- Dataset items:
*** Begin section ***
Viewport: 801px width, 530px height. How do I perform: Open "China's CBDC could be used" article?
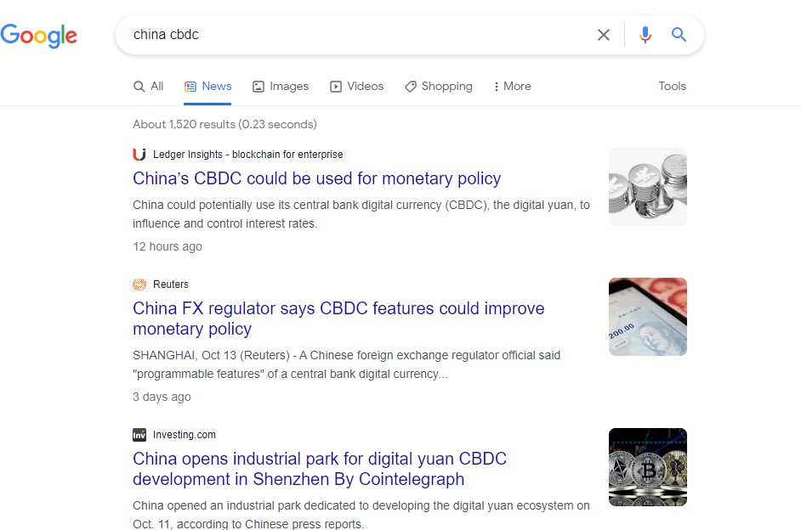pyautogui.click(x=316, y=179)
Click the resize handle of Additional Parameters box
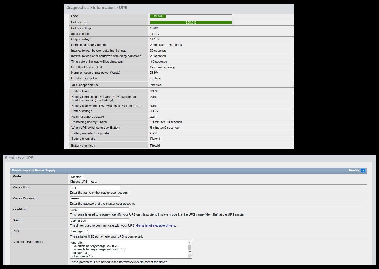The height and width of the screenshot is (269, 379). tap(191, 257)
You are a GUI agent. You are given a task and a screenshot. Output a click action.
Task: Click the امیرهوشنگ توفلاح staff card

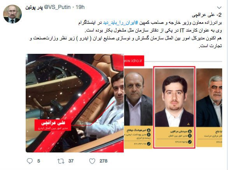pyautogui.click(x=138, y=108)

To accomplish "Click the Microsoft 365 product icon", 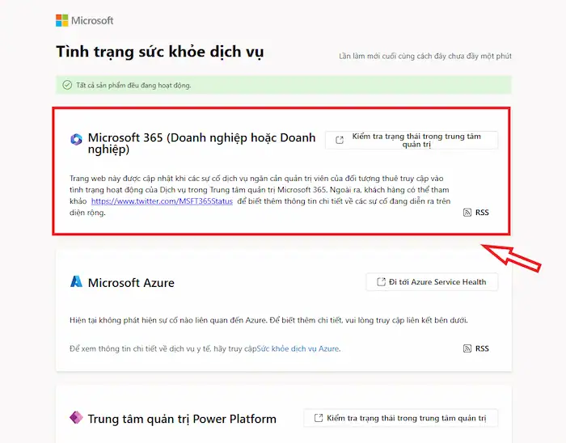I will pyautogui.click(x=76, y=139).
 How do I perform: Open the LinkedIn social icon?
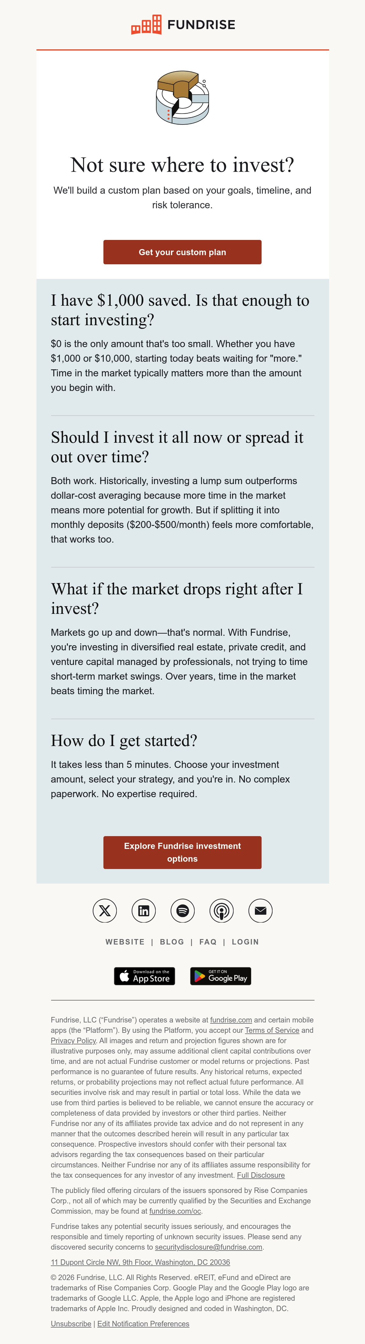[x=143, y=910]
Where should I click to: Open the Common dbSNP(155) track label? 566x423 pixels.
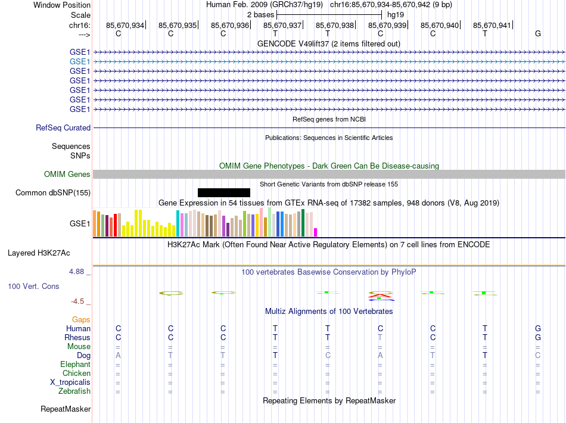click(x=53, y=192)
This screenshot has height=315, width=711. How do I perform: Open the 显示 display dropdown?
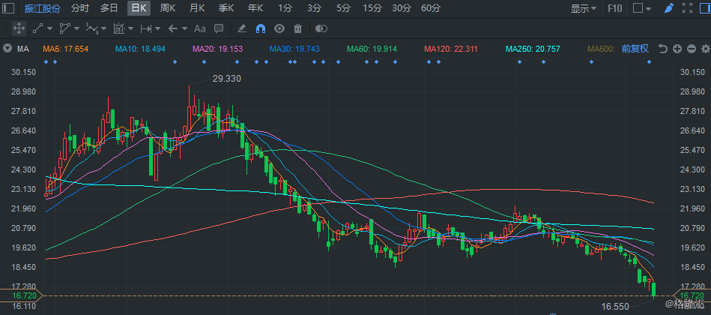click(584, 8)
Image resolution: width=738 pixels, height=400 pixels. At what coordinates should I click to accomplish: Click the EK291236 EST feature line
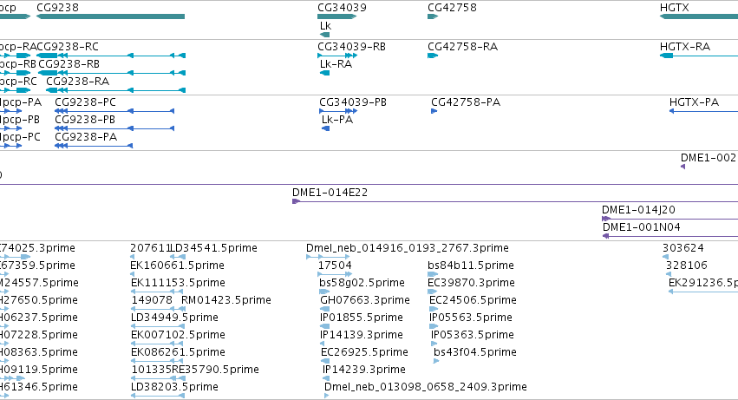click(703, 292)
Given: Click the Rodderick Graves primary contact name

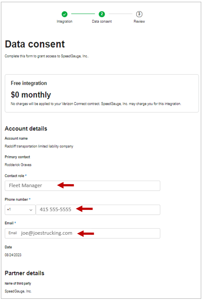Looking at the screenshot, I should pos(18,165).
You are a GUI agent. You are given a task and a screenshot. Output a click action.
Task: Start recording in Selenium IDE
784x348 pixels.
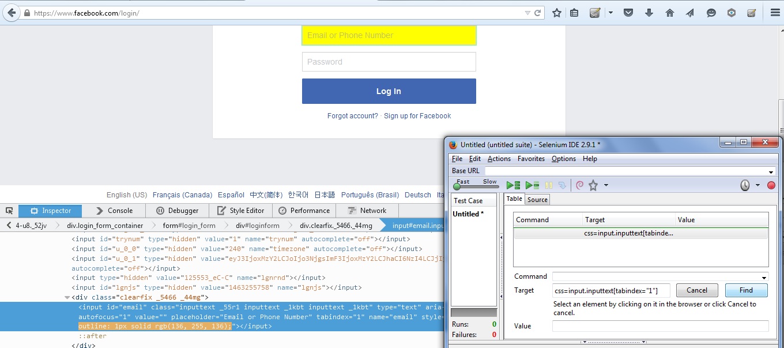771,185
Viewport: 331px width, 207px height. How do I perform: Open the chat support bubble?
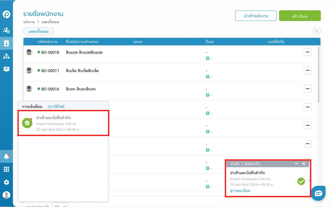(318, 193)
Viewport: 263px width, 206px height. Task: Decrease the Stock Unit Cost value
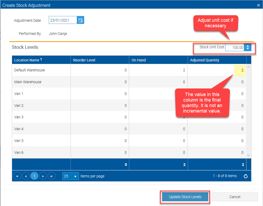(x=248, y=49)
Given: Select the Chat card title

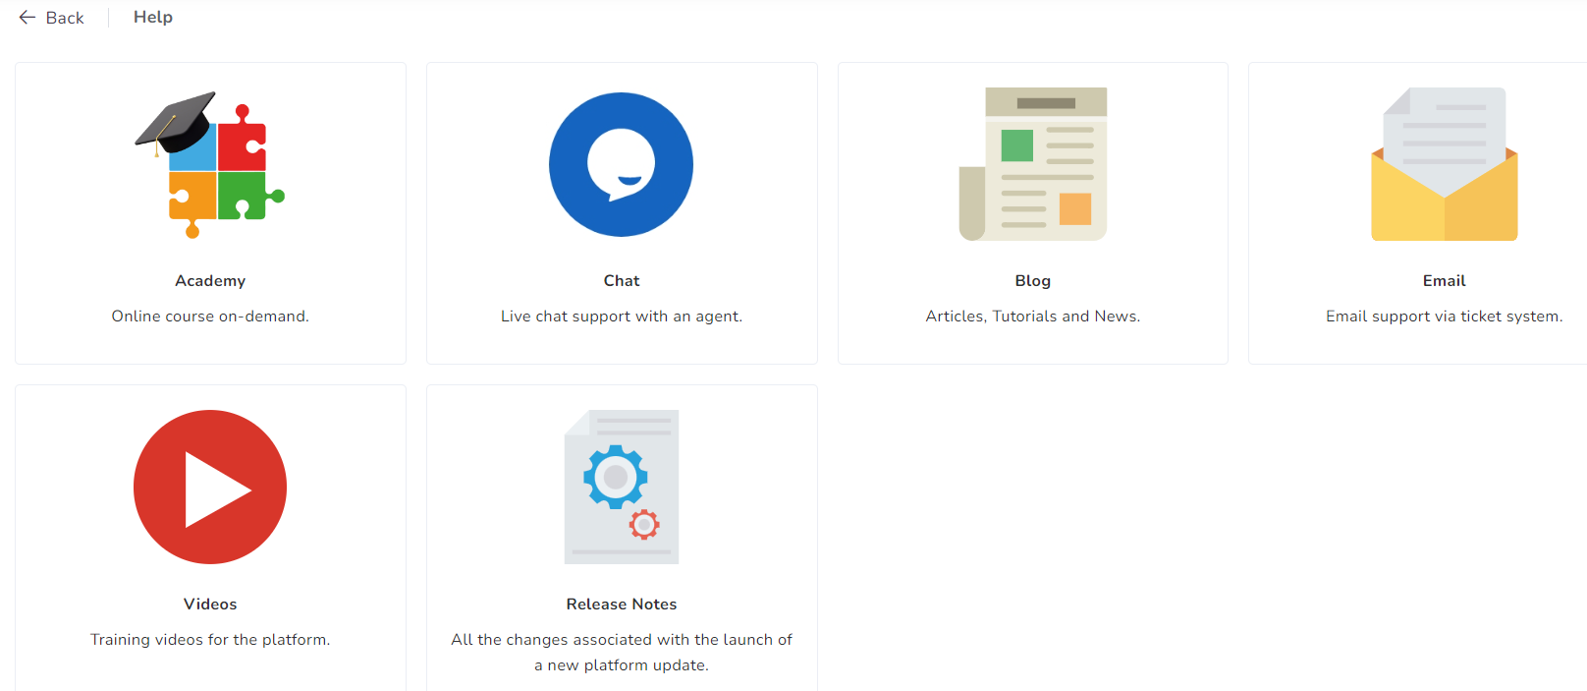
*** End section ***
Extract only the lines from the line containing "Given: Click the" through the final line of the records; keep both ends and drop every picture.

- Output of the exercise:
Given: Click the Rodderick Graves primary contact name

Looking at the screenshot, I should pos(18,165).
You are a GUI agent. You are given a task and a screenshot. Output a click action.
Task: Start recording in Selenium IDE
784x348 pixels.
771,185
Viewport: 331px width, 207px height. How do I perform: Open the chat support bubble?
(318, 193)
Viewport: 263px width, 206px height. Task: Decrease the Stock Unit Cost value
(x=248, y=49)
Given: Select the Chat card title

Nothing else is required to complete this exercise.